- _Exercise details_: The data is to be repeated exactly, with the images removed.

[Collected data]
::::::::::
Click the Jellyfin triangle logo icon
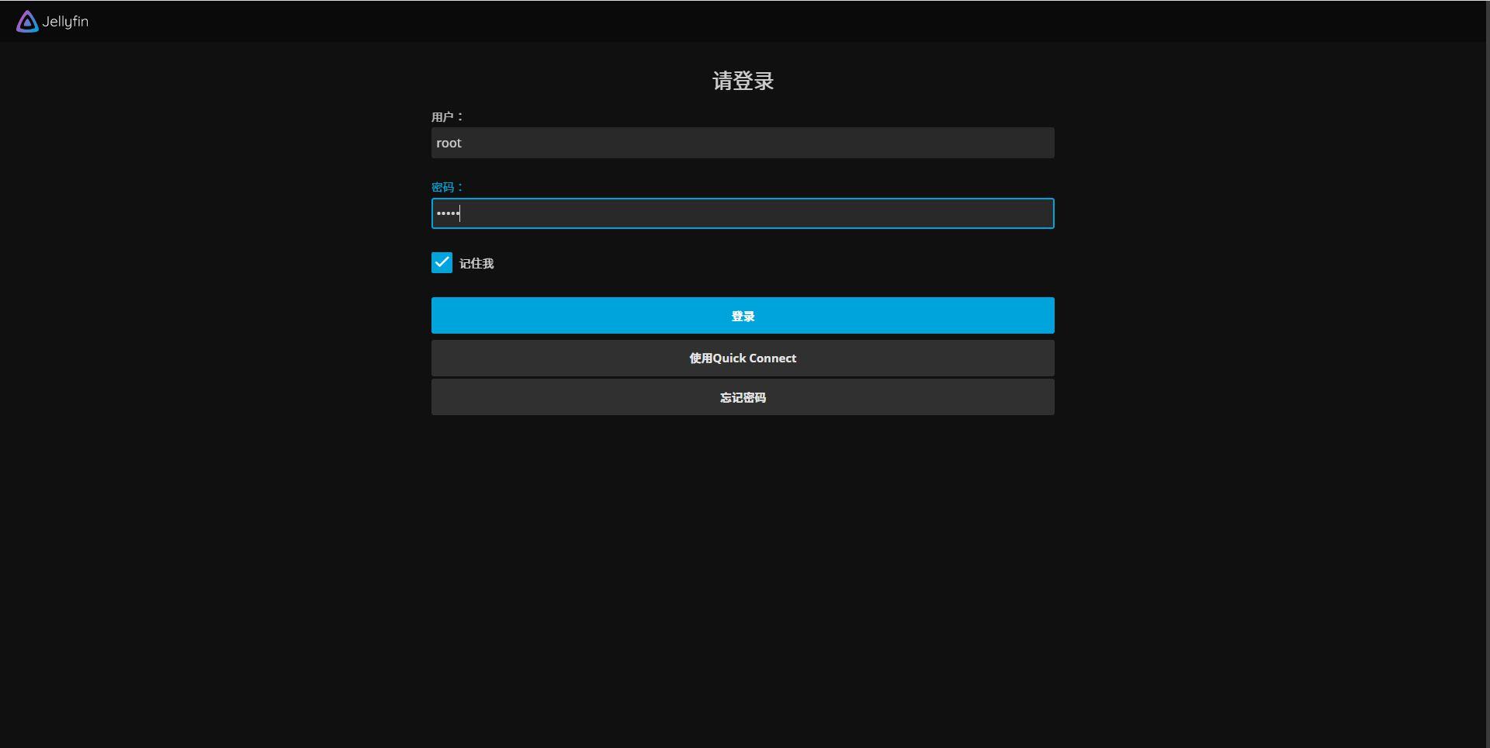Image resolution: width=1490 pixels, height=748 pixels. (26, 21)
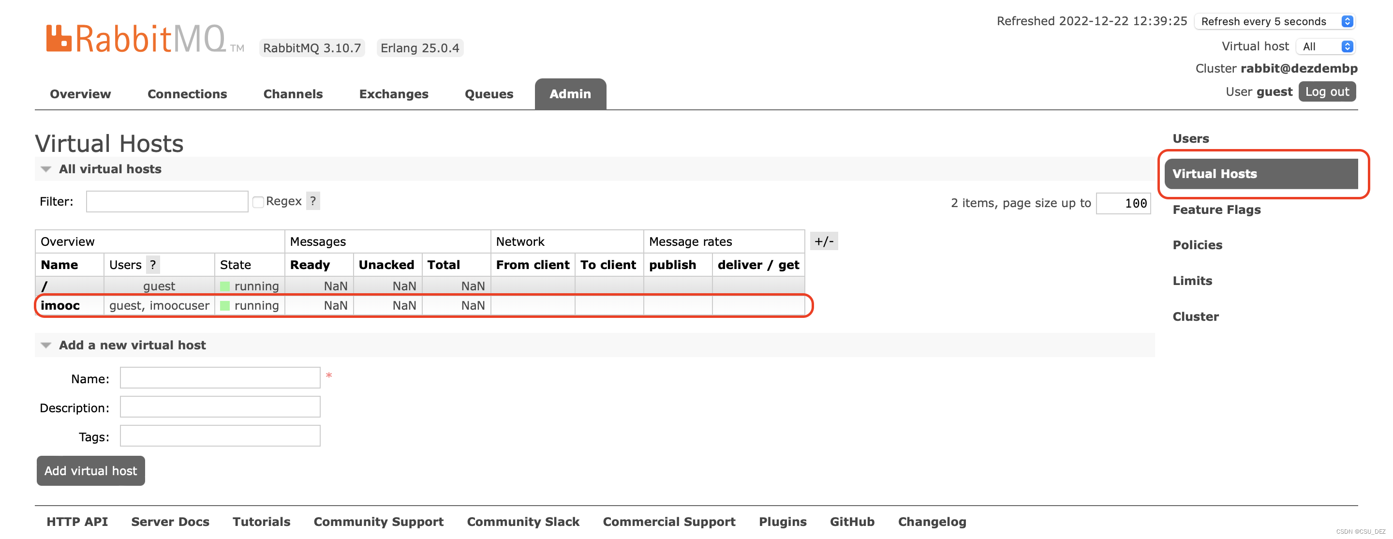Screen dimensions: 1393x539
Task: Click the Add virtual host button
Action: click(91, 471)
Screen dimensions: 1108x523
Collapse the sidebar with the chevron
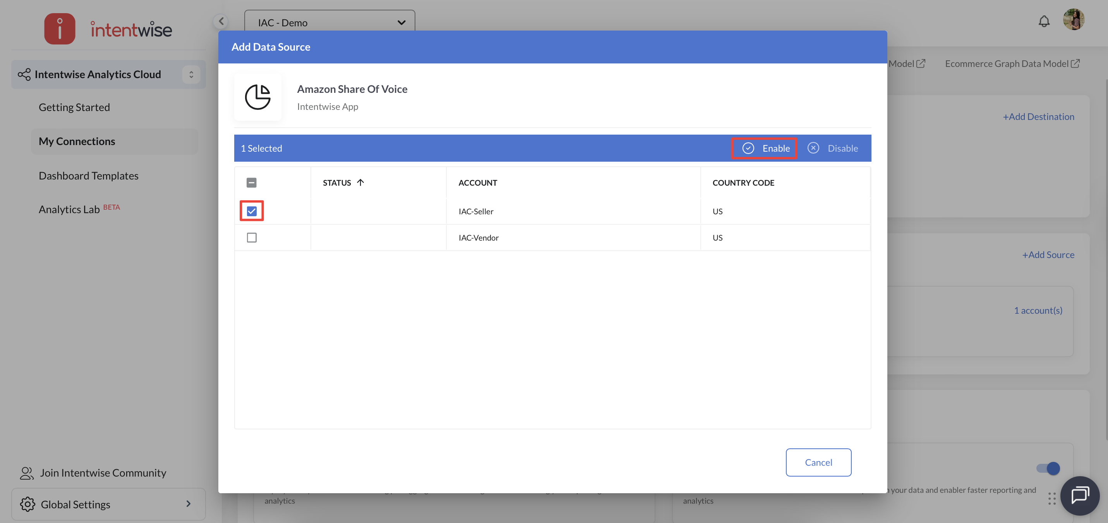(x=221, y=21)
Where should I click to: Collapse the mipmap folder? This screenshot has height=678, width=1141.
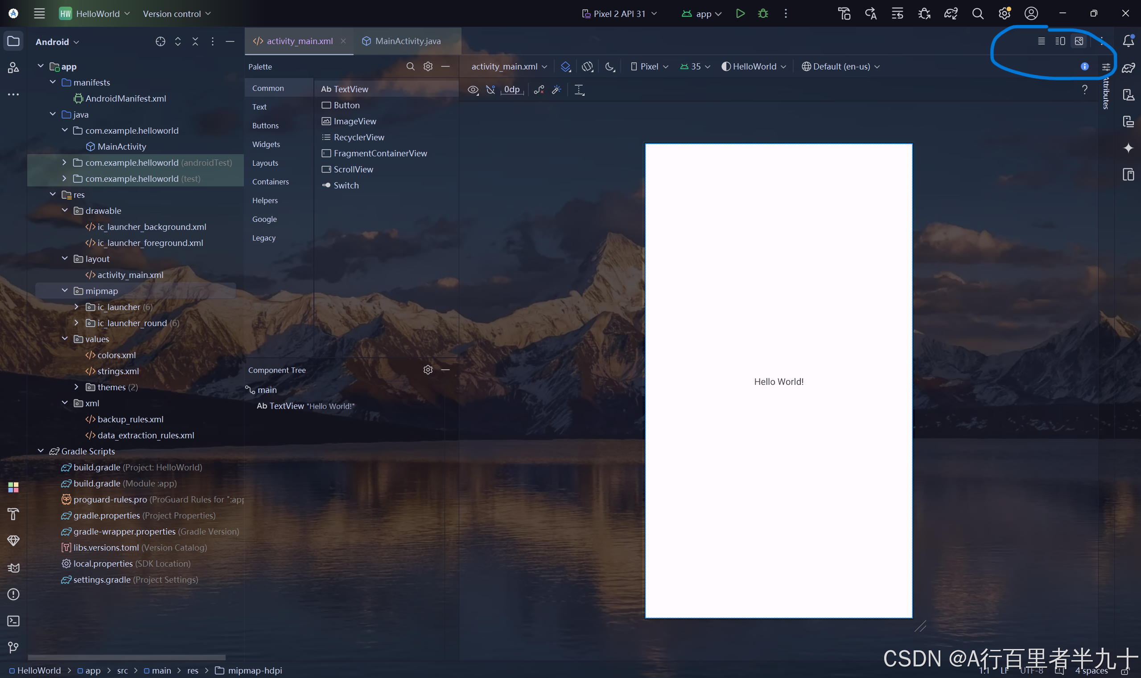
::::::::::
- _Expected output_:
Click the Jellyfin triangle logo icon
Image resolution: width=1490 pixels, height=748 pixels. (26, 21)
Screen dimensions: 1393x539
Task: Click the Add virtual host button
Action: click(91, 471)
Screen dimensions: 1108x523
Collapse the sidebar with the chevron
(x=221, y=21)
Where should I click to: Collapse the mipmap folder? This screenshot has height=678, width=1141.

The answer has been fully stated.